**WORK INSTRUCTION A**
According to the seL4 proposal on grant via reply, what is currently the only way to stop an MCS server from granting capabilities to its clients?
**WORK INSTRUCTION B**
Continue the seL4 proposal on grant via reply from where it stops.

**TEXT PASSAGE**

MCS: Improve constraints on grant via reply

Author: Matthew Brecknell
Proposed: 2022-11-04

Summary

In MCS configurations, the ability to grant capabilities when replying to a call is determined entirely by the grant right on the reply capability. If a server can create reply objects by retyping untyped memory, then it can also grant capabilities to its clients. Consequently, many realistic systems would not have the authority confinement property that we would expect.

This RFC proposes two alternatives:

Both alternatives restrict the server's ability to grant via reply according to whether or not the grant right is present on the receive endpoint capability at the time the server called seL4_Recv.
The first alternative keeps the grant bit on reply object capabilities. Servers that want to grant via reply must have grant rights on both the receive endpoint capability and the reply object capability.
The second alternative removes the grant bit from reply object capabilities. Servers that want to grant via reply only need a grant right on the receive endpoint, but can't make reply object capabilities that mask those grant rights.

Motivation

The seL4 integrity theorems show that seL4, in non-MCS configurations, can enforce access control policies. For example, one can construct a system in which untrusted client and server components can communicate through an endpoint, but cannot write to each other's private memory.

The theorems are conditional: They require system setups that constrain the propagation of authority. In particular, grant rights are too powerful for the access control model, so one of the conditions is that untrusted components cannot grant or be granted capabilities.

We would like to prove similar integrity theorems for MCS configurations, and therefore need appropriate mechanisms to limit capability grant rights between untrusted components. Currently, the only way to prevent an MCS server granting to its clients is to prevent it from retyping untyped memory. That's too severe a limitation. It's also an indirect mechanism, which would be difficult to express in an access control model.

**EXTRACTED ENTRIES**
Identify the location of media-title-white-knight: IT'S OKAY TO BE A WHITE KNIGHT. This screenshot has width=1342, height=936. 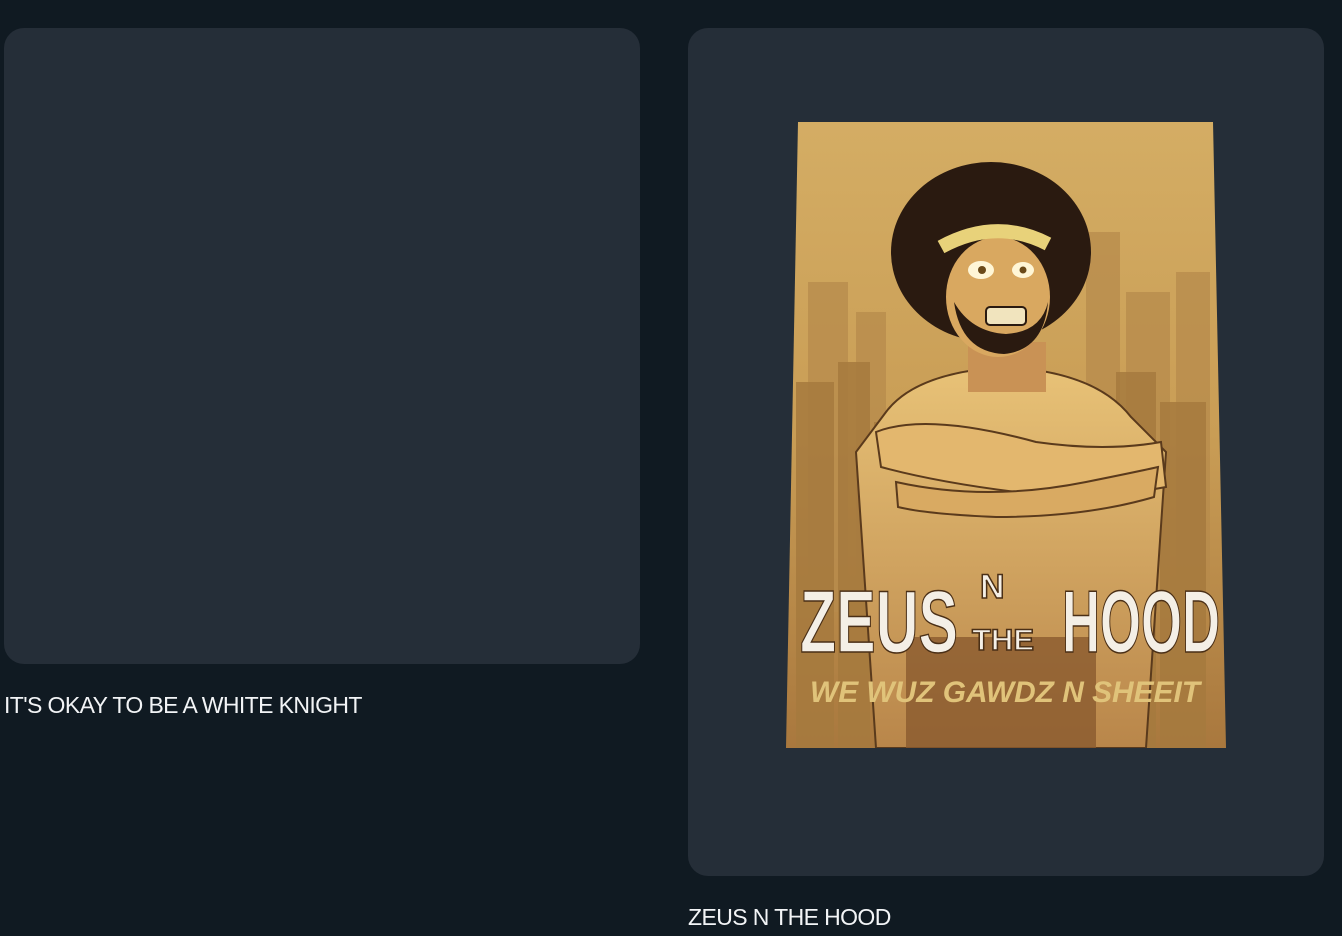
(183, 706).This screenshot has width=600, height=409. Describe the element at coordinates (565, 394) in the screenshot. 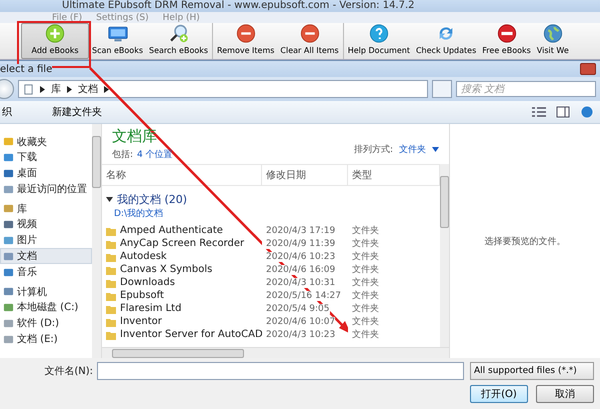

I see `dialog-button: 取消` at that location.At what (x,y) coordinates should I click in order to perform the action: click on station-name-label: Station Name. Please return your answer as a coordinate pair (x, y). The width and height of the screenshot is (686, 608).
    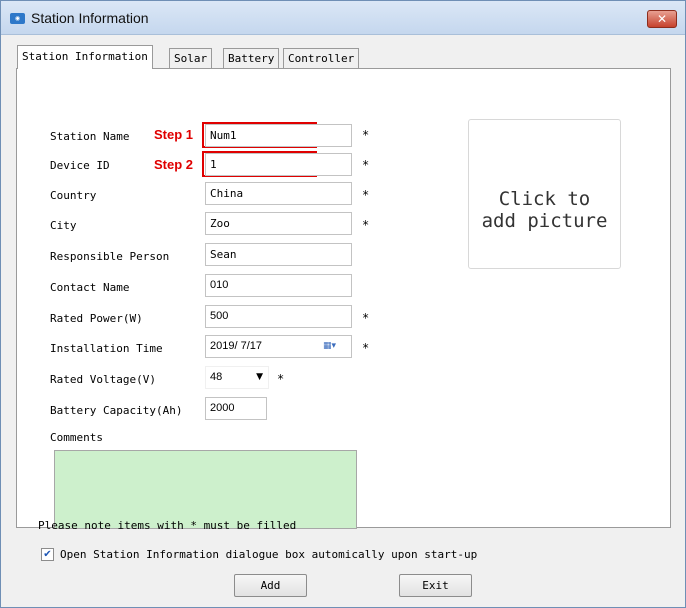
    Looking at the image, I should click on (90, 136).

**ANSWER SPACE A**
Preventing the server from retyping untyped memory.

**ANSWER SPACE B**
This RFC proposes a more direct mechanism for limiting an MCS server's ability to grant to its clients, and should provide a clearer path to useful integrity theorems for MCS configurations.

Guide-level explanation

We give a brief account of the history that led to the current situation.

In the non-MCS kernel, there are no reply objects. Reply capabilities are generated by the kernel when a call is received through an endpoint, and inserted into a slot in the receiver's TCB. The kernel sets the grant right on the reply capability iff the grant right was set on the endpoint cap the receiver used when it called seL4_Recv.

The intention of the design is that the receiver's endpoint capability controls the receiver's ability to grant capabilities when it replies. The implementation is the grant right on the reply capability, but the kernel ensures that the grant right on the generated reply capability is determined by the grant right on the receiver's endpoint capability. The intention is important, because endpoint rights are crucial to the ability to construct systems with useful access control properties.

MCS changed the object-capability model, introducing reply objects and scheduling contexts. Reply objects make protected procedure call stacks more explicit, allowing scheduling contexts to be passed from caller to receiver and back again, potentially recursively. Reply object capabilities are supplied by the receiver, and the kernel internally links the reply object with the calling thread when a call is received.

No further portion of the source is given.